[Pixel coordinate grounding data]

○ ○ ○ ○ ○ ○ ○

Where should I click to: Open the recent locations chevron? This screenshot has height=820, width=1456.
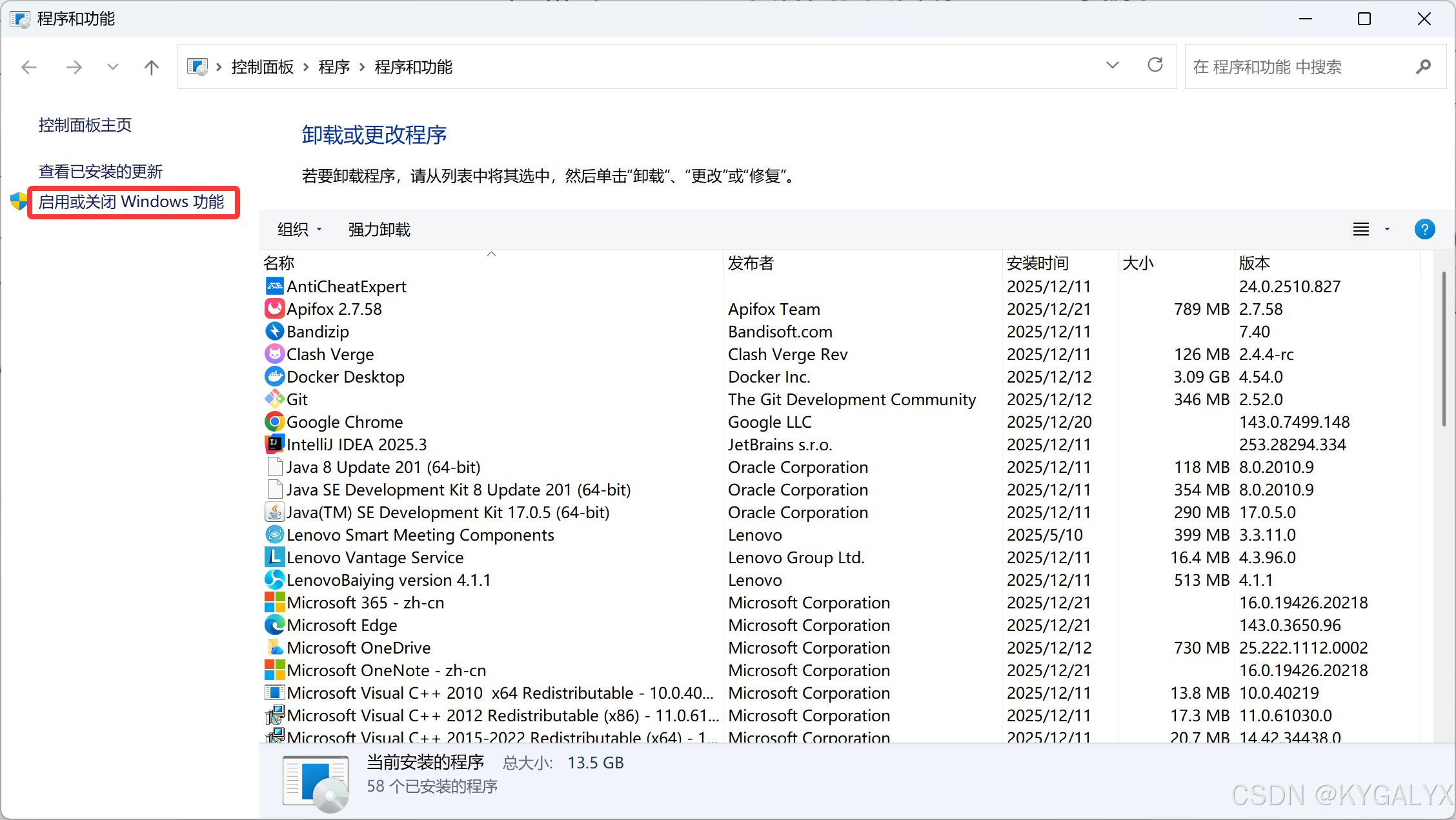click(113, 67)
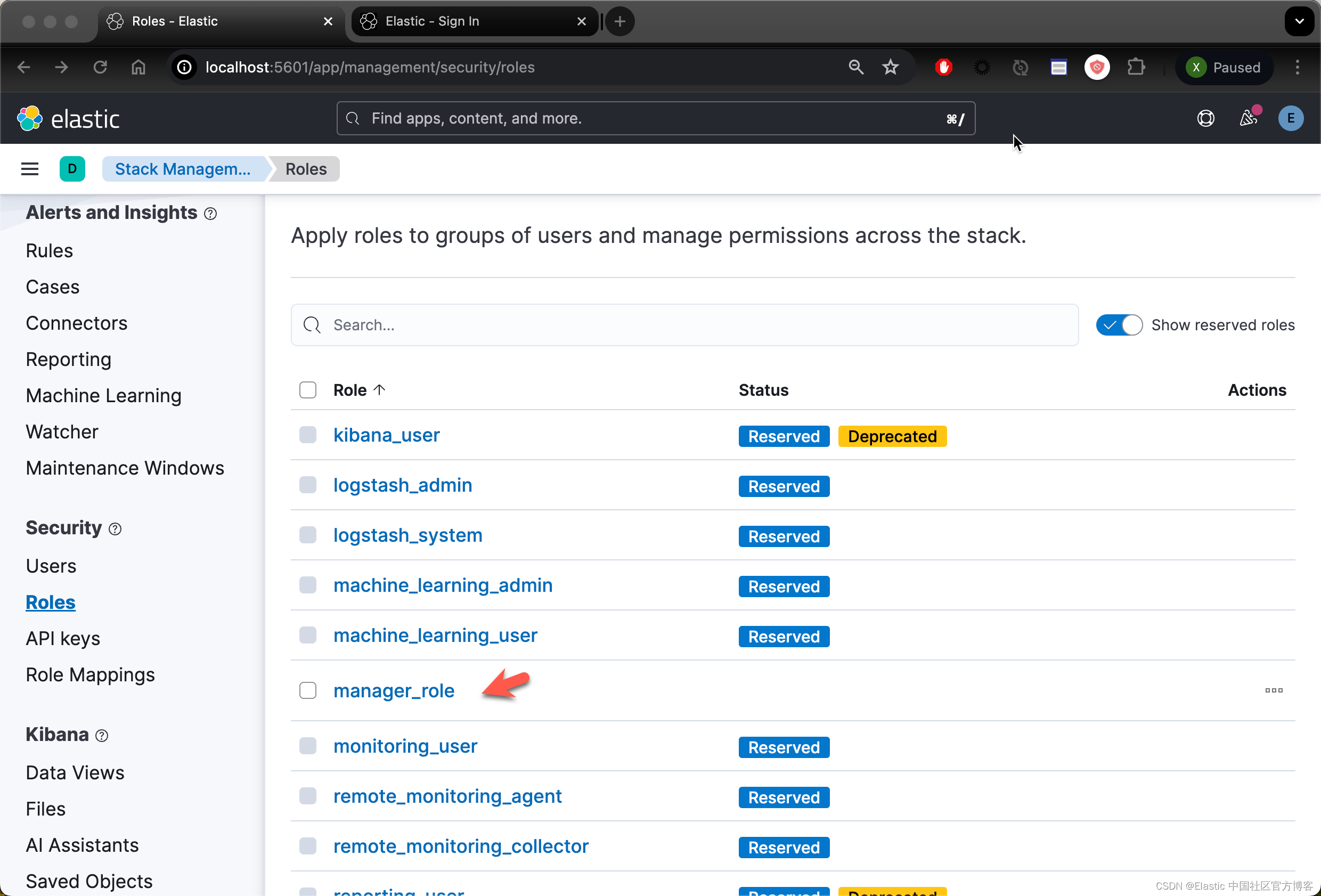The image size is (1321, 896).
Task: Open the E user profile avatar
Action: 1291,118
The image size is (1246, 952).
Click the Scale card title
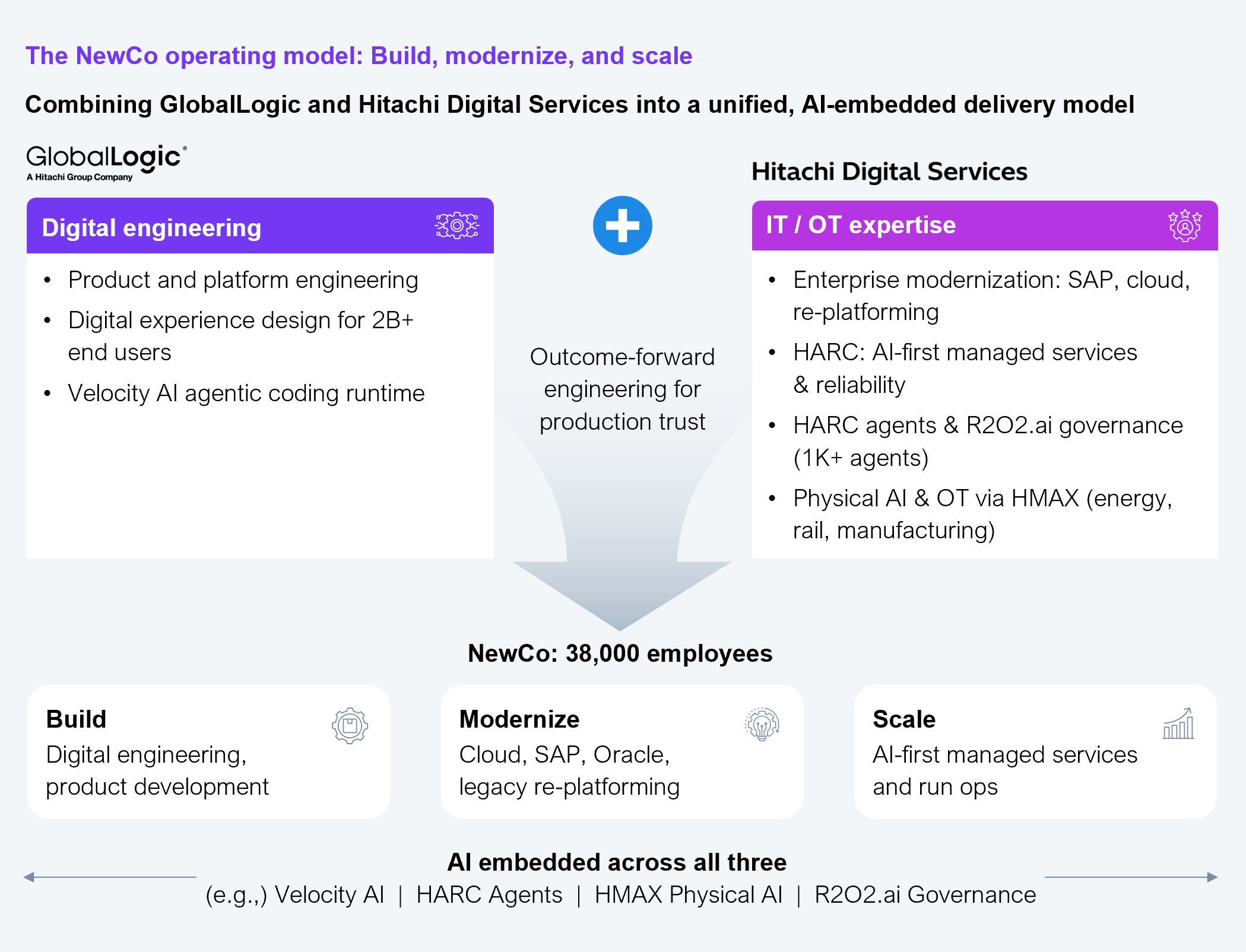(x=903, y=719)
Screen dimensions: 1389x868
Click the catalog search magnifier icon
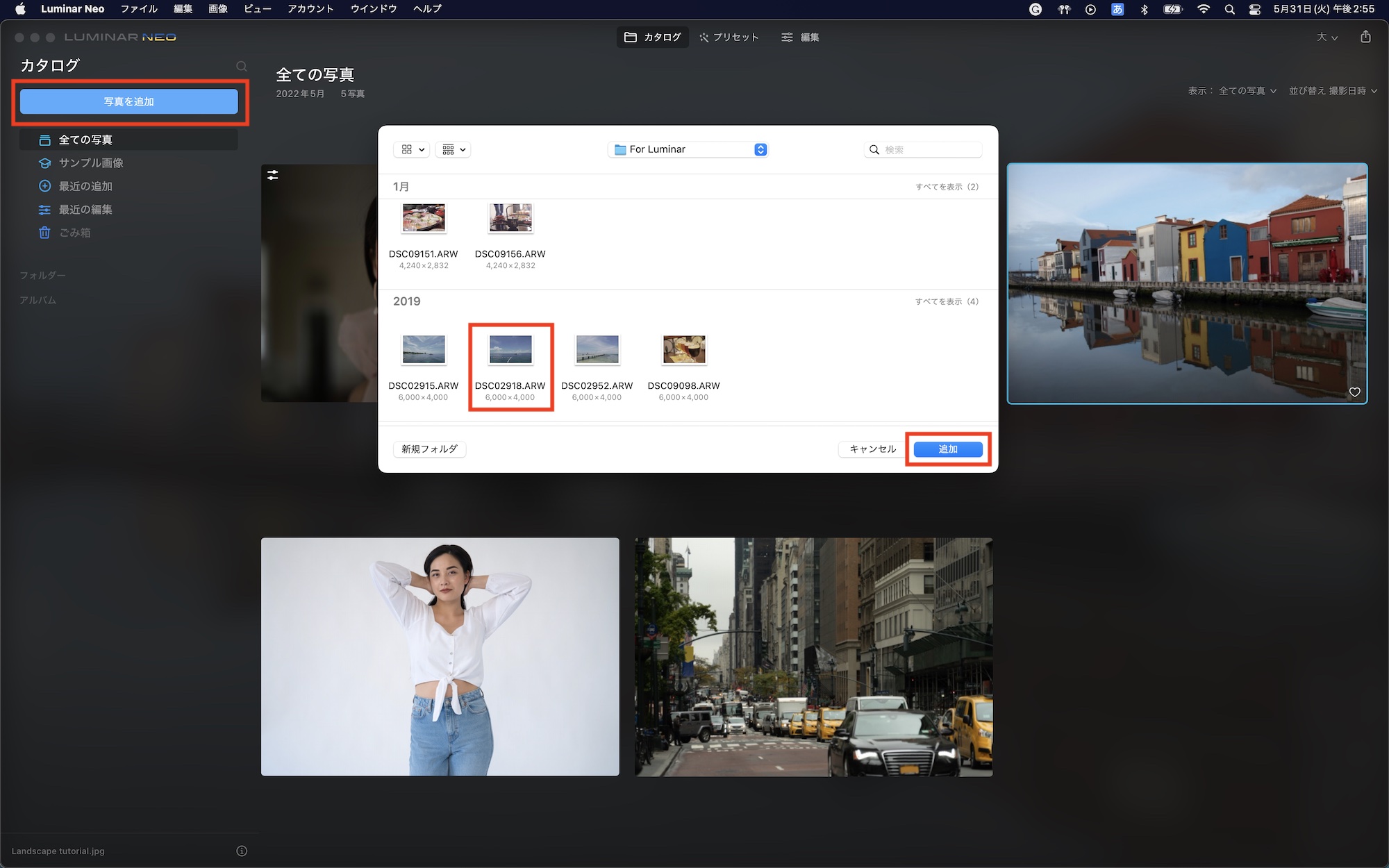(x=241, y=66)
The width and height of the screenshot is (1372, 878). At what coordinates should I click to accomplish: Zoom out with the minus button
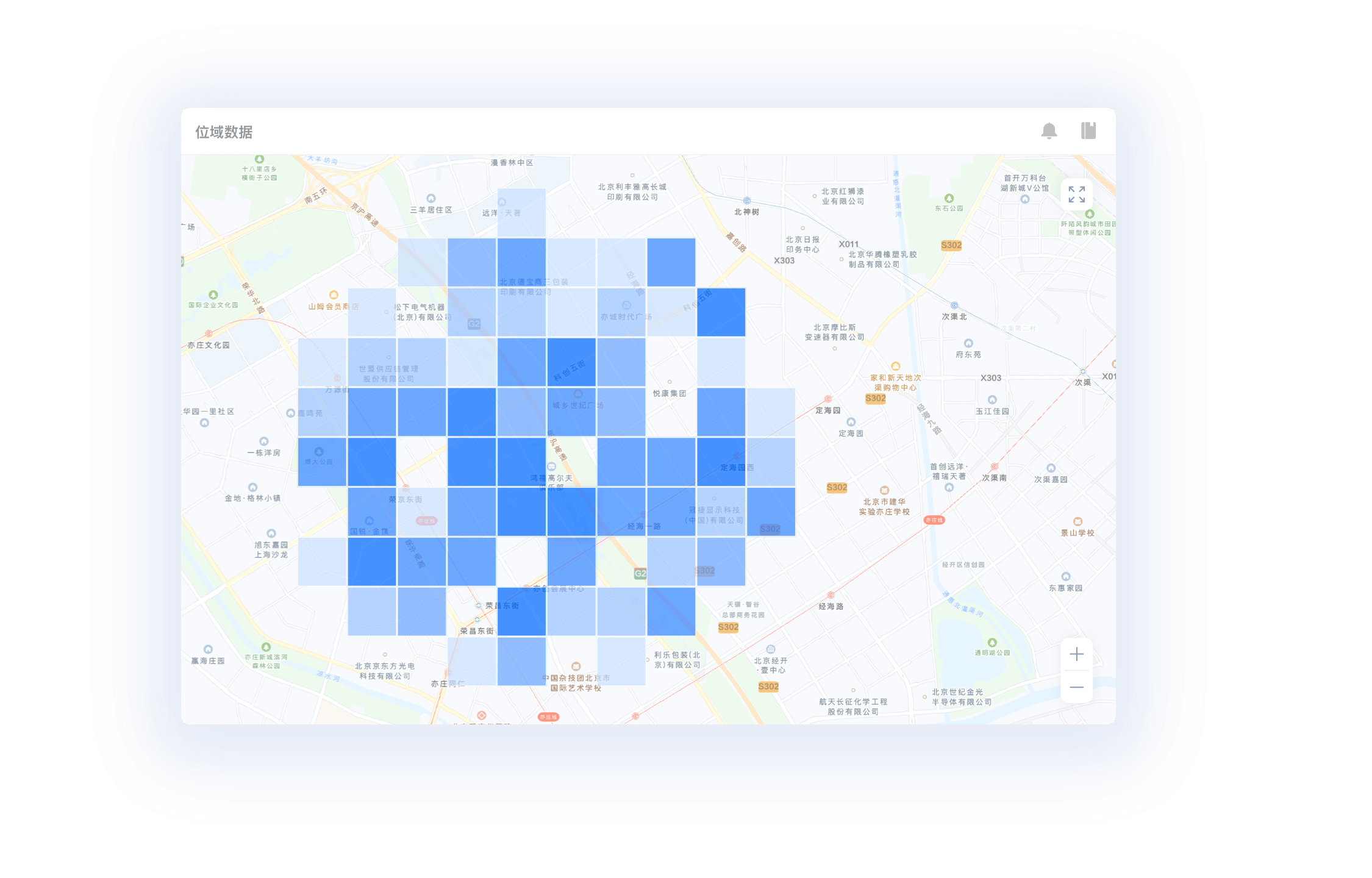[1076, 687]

○ ○ ○ ○ ○ ○ ○

▶ [Work to complete]:
Pictures do not belong in your copy; restate word for word the lines from the one containing "The width and" through the last line of the records above.

▶ [Written reply]:
The width and height of the screenshot is (1372, 878). At what coordinates should I click to accomplish: Zoom out with the minus button
[1076, 687]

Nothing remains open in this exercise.